Nearly 67 per cent of all terminated pregnancies in the state in 2020 occurred within six to eight weeks of gestation. Medication abortion is approved by the Food and Drug Administration for use up to 10 weeks. Roughly 55 per cent of all abortions in the state that year were medication abortions.

The state’s Targeted Regulation of Abortion Providers laws, or TRAP laws, require providers to have so-called admitting privileges at local hospitals and other onerous regulations for provider offices, like room sizes.

Complying with restrictions is “incredibly stressful for providers and for healthcare organizations,” according to Dr Bernard.

“There has been a lot of stigma against organizations and health care providers who do provide abortion care in the state such that we feel threatened both physically and from our employment standpoint, and that is limiting the number of providers in the state,” she said. “That means decreasing access [and] decreasing the number of physicians and healthcare clinics that are able to provide abortion care.”

Some patients may have to drive several hours away to Illinois, among a handful of states that have protected legal access to abortion care, according to Dr Bernard.

“I might as well be talking about another planet when I offer them the option of going to Chicago,” she said, pointing to burdensome travel costs for many patients. “For many people, that is just not feasible.”

Last year, roughly 25 per cent of abortion patients in Indiana traveled out of state for care, according to the Hoosier Abortion Access Study, which reviewed abortion patients from June 2021 through May 2022.

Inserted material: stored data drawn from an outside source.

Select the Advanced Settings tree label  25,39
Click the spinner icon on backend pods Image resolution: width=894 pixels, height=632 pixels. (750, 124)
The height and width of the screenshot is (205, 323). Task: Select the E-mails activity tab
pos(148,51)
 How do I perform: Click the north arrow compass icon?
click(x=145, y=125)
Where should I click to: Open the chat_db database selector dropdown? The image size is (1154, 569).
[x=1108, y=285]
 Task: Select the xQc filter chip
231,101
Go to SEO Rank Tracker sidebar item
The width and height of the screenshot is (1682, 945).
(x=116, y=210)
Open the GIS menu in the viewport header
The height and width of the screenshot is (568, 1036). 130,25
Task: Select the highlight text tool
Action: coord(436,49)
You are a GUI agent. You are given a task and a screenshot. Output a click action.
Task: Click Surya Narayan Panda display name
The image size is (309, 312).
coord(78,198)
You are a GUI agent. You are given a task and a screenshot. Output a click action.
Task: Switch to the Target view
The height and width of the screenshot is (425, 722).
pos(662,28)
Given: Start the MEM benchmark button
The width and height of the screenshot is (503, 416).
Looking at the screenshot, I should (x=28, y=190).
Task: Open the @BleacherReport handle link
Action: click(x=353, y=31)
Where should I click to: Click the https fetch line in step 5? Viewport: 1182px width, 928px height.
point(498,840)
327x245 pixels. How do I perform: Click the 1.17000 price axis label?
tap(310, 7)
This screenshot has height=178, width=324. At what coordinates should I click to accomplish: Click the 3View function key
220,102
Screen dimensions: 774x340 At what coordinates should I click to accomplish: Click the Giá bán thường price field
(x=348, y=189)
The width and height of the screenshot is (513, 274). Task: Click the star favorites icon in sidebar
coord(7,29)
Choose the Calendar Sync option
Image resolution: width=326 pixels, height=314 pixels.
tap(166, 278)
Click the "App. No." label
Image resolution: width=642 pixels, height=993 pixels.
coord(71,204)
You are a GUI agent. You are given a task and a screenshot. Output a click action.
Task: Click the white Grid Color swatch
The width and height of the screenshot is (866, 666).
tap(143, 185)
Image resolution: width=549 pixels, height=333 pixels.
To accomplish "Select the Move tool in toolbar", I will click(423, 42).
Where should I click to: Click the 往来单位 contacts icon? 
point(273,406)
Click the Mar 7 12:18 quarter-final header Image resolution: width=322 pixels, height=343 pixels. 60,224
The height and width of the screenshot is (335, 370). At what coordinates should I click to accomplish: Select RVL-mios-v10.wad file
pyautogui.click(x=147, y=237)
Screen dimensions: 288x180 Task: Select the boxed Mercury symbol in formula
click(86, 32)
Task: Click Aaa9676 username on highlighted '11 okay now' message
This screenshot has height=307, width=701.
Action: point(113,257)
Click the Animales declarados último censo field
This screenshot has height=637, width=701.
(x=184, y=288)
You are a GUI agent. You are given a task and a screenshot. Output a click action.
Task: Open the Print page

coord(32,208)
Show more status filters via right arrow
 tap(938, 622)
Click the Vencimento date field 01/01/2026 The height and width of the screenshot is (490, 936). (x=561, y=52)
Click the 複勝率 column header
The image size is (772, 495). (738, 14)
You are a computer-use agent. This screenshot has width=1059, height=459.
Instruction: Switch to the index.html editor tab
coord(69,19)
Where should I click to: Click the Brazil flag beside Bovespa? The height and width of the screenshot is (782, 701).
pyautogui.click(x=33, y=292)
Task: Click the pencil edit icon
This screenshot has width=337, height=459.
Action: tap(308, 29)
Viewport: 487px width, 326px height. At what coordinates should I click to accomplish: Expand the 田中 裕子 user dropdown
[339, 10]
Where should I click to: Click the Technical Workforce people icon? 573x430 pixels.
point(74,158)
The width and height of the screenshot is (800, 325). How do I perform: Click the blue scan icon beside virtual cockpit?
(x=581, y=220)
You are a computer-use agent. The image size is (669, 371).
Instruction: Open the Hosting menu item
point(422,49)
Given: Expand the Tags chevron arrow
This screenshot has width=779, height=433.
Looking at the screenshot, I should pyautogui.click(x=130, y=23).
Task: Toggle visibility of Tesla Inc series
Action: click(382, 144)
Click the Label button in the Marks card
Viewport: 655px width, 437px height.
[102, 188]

Most of those patients said that the costs made it difficult to buy groceries, pay rent and childcare. Roughly 83 per cent of people seeking an abortion in the state were similarly burdened, according to the study.

“I think we hear a lot from the ‘right to life’ movement right now, saying, ‘Well, now we have to support women.’ And the question is, ‘well, where has that support been this entire time?’ Not just in their access to abortion … but the support of them and their children with housing and food support and paid family leave and universal health care and access to mental health and substance abuse treatment,” Dr Bernard said.

“It’s really stunning, the hypocrisy.”